Erykah Badu knows how to throw a party.

For her birthday bash, a ticketed public event held annually in her hometown of Dallas, Texas, the singer planned a 14-act event that included a 90-minute performance from the queen herself.

During rehearsals, Badu rejected the notion that the party was a show. “This is life,” she said.

The line for the event was wrapped around the block, as fans waited for their night with the hometown icon. From the moment that The Bomb Factory’s doors opened until showtime began, the energy was high. Some attendees paid tribute to Badu’s legacy through fashion, with headwraps and T-shirts featuring the singer face.

The festivities started promptly at 7 p.m. with a 45-minute libation ceremony, which is an offering of drink to a deity. This ancient act is basically the root of “pouring one out for the homies.” It’s a form of ancestral honor, which has proven to be something that Badu cares for deeply.

Over the course of the next few hours, a who’s who of burgeoning and established talent hit the stage. Texas rappers Trapboy Freddy and AssHole In Gold performed their latest works, while Tierra Whack ran through her 15-minute LP, Whack World. Bassist Thundercat also shared a funky set, closing out with “Them Changes.”

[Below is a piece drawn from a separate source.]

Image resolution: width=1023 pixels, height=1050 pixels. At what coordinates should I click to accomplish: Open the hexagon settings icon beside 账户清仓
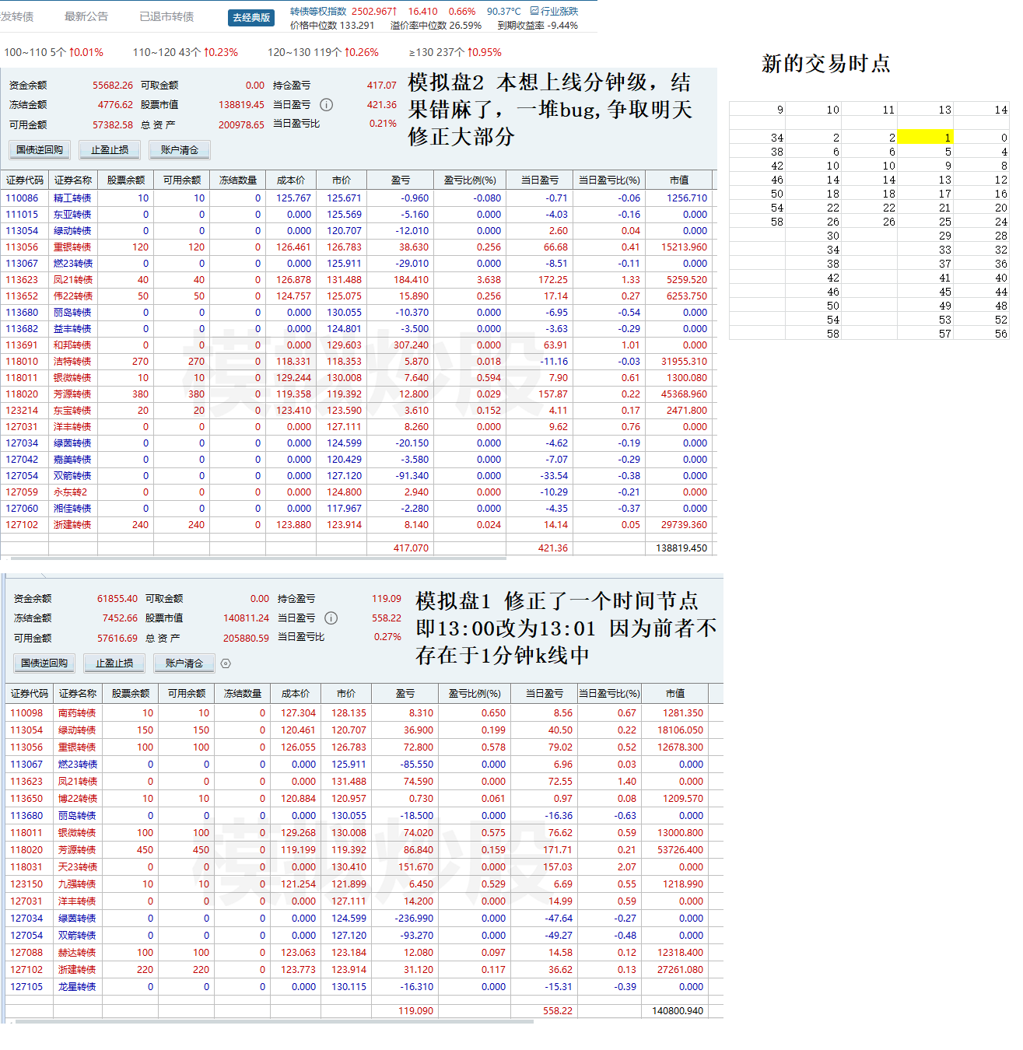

One of the most important moments of the night was the formal debut of Badu’s daughter, Puma Curry-Wright. The 16-year-old wowed the crowd with her rendition of jazz trio Moonchild’s “All The Joy.” Her wide smiles and Milly Rock during the song’s break was proof that she’s not only inherited her mother’s pipes, but her charm as well.

Badu also worked with students from Booker T. Washington High School for the Performing and Visual Arts, her alma mater. Students, under the direction of the high school’s dance instructor, Michelle Gibson, were tasked with choreographing their own dances. The elements and Yoruba culture inspired their movements, as their acts were titled, “Breath,” “Water” and “Chaos.”

Photo by Mike Brooks/Dallas Observer

This party wasn’t just for the kids though. For Act 5, all eyes were on Sammy Picone, a New York-based pole dance instructor, as she shared a few sensual moves for the audience.

At its core, the party was about expression through movement. Breakdancers from Red Bull, Badu’s background singer Durand Bernarr, and viral dance/combat star Super Bitch dueled it out onstage. The audience fawned over their backflips and dips.

Photo by Mike Brooks/Dallas Observer

Toward the night’s end, Badu ran through a number of some of her best deep cuts, including “Green Eyes,” “I Want You,” and “Cleva.”

The party wrapped up with the presentation of a disco ball birthday cake, and many hung out in the main area, as well as backstage, for an opportunity to convene with the music legend.

But, as fairies tend to, Badu was whisked away, leaving fans to ruminate on all the magic they’d just experienced.